The leaf phosphorus content did not significantly influence initial decomposition speed.
The relationship of carbon to nitrogen did not significantly influence initial decomposition speed.
The relationship of carbon to phosphorus did not significantly influence initial decomposition speed.
The leaf cellulose content did not significantly influence initial decomposition speed.
The specific leaf area (mm2 / mg) did not significantly influence initial decomposition speed.
The total phenolics content of leaves did not significantly influence initial decomposition speed.
The soil characteristics of a farm or forest habitat may influence speed of decomposition in a manner that is distinct from the influence of litter traits. For example: Nutrient status of the soil directly influences decomposition. If leaf litter is deficient in nitrogen or other nutrients, a soil with high relative levels of nutrients may make up for the deficiency in the litter and speed up the decomposition process.
Sites that are deficient also indirectly influence decomposition by increasing the nutrient resorption efficiency of the trees. As leaves begin to age and die, the plant can retrieve the nutrients prior to ultimate leaf death. This occurs to a greater extent in poor soils, and the result is slower decomposition of the resulting leaf litter.
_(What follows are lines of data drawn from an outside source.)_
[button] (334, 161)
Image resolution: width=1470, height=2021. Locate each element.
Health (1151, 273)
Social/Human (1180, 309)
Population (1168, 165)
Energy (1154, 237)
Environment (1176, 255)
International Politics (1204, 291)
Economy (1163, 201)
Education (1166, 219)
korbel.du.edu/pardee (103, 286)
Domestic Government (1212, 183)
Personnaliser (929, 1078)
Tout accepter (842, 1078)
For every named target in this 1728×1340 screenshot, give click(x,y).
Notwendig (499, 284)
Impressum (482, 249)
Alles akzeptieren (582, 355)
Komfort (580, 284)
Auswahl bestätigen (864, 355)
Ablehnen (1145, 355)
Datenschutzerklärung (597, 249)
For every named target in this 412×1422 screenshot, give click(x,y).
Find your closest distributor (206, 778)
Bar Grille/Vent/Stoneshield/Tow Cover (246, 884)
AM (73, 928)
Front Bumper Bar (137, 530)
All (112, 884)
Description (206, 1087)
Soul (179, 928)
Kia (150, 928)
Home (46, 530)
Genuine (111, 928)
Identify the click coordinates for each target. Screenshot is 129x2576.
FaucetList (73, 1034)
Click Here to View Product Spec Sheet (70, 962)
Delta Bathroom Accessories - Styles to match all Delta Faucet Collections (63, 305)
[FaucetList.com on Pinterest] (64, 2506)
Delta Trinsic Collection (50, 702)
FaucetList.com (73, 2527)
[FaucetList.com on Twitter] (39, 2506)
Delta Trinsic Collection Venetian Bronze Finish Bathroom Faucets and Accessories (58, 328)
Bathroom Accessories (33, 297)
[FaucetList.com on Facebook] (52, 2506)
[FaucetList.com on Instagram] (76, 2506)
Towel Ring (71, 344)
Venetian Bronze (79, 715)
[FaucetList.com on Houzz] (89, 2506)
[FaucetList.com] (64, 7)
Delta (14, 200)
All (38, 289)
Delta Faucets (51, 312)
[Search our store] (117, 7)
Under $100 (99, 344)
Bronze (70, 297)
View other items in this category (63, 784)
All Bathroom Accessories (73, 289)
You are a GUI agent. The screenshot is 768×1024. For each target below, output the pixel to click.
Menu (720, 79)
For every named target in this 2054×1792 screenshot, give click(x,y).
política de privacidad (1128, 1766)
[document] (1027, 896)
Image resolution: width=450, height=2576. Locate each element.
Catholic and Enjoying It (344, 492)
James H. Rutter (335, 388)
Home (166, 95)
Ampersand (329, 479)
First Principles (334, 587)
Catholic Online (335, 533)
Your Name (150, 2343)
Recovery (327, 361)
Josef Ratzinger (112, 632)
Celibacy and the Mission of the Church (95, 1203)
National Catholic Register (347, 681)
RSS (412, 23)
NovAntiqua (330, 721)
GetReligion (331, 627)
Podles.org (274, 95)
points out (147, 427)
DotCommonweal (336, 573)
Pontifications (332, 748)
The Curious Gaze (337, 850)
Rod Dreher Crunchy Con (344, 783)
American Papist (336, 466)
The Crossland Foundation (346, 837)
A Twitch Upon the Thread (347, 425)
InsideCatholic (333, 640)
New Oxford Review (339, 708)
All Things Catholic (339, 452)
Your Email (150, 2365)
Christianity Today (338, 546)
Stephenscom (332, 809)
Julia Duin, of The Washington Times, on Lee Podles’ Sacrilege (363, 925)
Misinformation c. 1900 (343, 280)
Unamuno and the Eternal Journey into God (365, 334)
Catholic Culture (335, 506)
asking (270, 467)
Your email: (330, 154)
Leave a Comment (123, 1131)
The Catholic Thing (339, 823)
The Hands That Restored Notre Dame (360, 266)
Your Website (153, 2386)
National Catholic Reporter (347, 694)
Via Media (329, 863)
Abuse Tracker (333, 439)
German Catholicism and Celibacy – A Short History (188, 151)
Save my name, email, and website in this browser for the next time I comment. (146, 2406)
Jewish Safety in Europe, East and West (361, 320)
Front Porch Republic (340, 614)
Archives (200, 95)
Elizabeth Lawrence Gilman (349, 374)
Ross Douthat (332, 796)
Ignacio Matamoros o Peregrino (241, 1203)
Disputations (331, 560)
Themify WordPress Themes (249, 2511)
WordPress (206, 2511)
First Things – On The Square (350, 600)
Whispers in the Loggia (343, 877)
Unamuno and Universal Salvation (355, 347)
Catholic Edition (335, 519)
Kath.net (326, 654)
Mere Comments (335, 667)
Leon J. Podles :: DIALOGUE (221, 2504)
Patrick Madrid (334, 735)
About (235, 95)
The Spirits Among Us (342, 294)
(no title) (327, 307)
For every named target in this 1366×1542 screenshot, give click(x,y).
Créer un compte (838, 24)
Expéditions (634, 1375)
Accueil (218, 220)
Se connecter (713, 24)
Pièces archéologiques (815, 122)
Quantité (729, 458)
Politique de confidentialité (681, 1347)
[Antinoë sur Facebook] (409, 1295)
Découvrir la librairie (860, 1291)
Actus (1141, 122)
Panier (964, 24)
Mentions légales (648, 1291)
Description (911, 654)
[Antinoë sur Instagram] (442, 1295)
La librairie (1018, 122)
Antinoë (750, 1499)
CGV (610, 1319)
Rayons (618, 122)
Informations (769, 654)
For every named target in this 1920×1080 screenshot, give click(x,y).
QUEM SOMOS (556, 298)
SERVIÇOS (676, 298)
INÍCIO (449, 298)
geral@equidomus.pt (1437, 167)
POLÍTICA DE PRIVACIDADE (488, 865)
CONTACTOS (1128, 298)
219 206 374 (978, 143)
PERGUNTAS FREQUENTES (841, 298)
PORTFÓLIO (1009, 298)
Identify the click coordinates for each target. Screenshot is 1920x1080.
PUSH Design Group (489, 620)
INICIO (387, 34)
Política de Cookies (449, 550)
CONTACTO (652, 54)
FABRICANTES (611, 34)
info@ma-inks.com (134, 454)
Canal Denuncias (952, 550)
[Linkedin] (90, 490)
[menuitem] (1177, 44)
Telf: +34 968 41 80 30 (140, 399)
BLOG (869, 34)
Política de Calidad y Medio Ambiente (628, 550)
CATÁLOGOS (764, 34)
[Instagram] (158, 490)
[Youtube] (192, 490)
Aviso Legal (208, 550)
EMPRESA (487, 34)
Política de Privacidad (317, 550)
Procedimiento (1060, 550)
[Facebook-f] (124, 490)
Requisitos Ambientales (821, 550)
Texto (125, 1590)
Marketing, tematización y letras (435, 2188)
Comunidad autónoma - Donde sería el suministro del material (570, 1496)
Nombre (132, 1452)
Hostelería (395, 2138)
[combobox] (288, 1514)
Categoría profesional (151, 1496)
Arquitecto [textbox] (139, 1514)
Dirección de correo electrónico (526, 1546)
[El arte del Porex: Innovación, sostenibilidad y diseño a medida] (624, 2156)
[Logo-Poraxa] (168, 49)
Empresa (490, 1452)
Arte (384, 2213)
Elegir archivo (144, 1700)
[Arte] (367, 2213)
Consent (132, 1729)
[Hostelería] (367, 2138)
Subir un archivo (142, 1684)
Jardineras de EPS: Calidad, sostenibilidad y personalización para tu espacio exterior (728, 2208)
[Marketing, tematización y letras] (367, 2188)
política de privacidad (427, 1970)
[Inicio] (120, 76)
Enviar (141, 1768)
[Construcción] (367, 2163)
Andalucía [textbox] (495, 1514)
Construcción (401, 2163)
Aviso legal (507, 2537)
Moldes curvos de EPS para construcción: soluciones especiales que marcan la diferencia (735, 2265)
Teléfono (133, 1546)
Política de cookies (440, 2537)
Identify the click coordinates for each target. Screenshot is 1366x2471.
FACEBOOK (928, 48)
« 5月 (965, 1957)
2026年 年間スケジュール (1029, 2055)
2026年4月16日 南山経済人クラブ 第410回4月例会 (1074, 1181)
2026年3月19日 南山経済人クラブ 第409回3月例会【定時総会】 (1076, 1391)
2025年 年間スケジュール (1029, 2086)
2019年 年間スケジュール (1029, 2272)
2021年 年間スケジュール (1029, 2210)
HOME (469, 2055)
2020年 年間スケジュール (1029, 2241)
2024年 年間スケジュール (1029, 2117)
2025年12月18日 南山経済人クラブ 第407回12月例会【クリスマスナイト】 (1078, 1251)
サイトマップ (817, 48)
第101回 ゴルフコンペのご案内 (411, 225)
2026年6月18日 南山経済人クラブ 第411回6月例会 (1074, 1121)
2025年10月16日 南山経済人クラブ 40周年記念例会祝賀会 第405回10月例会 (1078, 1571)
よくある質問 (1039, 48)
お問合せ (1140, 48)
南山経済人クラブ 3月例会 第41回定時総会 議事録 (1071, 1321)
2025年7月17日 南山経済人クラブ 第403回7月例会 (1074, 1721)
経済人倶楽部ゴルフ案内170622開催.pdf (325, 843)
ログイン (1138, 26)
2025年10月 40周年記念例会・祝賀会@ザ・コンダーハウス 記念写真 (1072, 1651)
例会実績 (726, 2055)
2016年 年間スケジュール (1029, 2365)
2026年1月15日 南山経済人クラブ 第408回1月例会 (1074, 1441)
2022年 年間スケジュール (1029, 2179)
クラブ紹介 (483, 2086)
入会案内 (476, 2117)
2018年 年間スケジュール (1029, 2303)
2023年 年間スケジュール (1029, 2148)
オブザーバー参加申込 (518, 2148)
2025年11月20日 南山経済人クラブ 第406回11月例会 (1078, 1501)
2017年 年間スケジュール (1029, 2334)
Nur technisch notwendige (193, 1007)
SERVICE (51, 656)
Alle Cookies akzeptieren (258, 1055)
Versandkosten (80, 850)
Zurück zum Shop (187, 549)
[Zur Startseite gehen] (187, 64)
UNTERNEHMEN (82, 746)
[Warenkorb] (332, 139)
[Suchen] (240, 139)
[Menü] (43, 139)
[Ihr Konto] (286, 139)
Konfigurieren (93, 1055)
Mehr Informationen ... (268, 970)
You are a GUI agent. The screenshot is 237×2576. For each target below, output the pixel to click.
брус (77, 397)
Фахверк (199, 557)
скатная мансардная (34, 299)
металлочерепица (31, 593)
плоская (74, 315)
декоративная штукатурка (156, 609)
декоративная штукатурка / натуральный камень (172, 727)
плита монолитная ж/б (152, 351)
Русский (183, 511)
A phenomenon called “home field advantage” often exerts strong control over litter decomposition traits. The concept is founded in the fact that the decomposer community that is highly efficient at decomposing litter from a particular species tends to increase in population nearby trees of that species. Therefore, if litter from that species falls in these microsites where the species-specific decomposers have increased in population, the decomposition speed is increased.
The weather patterns of a farm or forest site also influence speed of decomposition.
Temperature exerts a strong controlling effect on litter decomposition, with the decomposer microorganisms performing best in moderate temperatures. The temperatures in the Mariana Islands are ideal for growth and performance of these microorganisms.
Rainfall abundance and seasonal distribution also control litter decomposition speed. As with all organisms, the community of microorganisms that decompose litter require abundant but not excessive available water to function.
About 75% of the litter had decomposed by 4 months. The variation among the experimental sites was not substantial, especially in relation to the variation among the species. Litter decomposition in Tinian was slowest and litter decomposition in Saipan was most rapid.
Considering the influence of rainfall on litter decomposition and the distinct rainy versus dry seasons of the Mariana Islands, we conducted paired experiments to determine litter decomposition during the first 8 months of deployment. The first experiment was initiated at the beginning of the rainy season, and the second experiment was initiated at the beginning of the dry season. The two Guam sites were included and we used all 11 tree species for this study.
Litter decomposition during the initial 4 months was more rapid during the rainy season as predicted. However, the season in which leaf litter fall occurs will influence initial speed of litter decomposition, which is under the control of rainfall abundance. However, this divergence of decomposition speed as influenced by season disappears during the 4 to 8 month period when rainfall is limited for the litter that began decomposing in the rainy season but rainfall is abundant for litter that began decomposing in the dry season.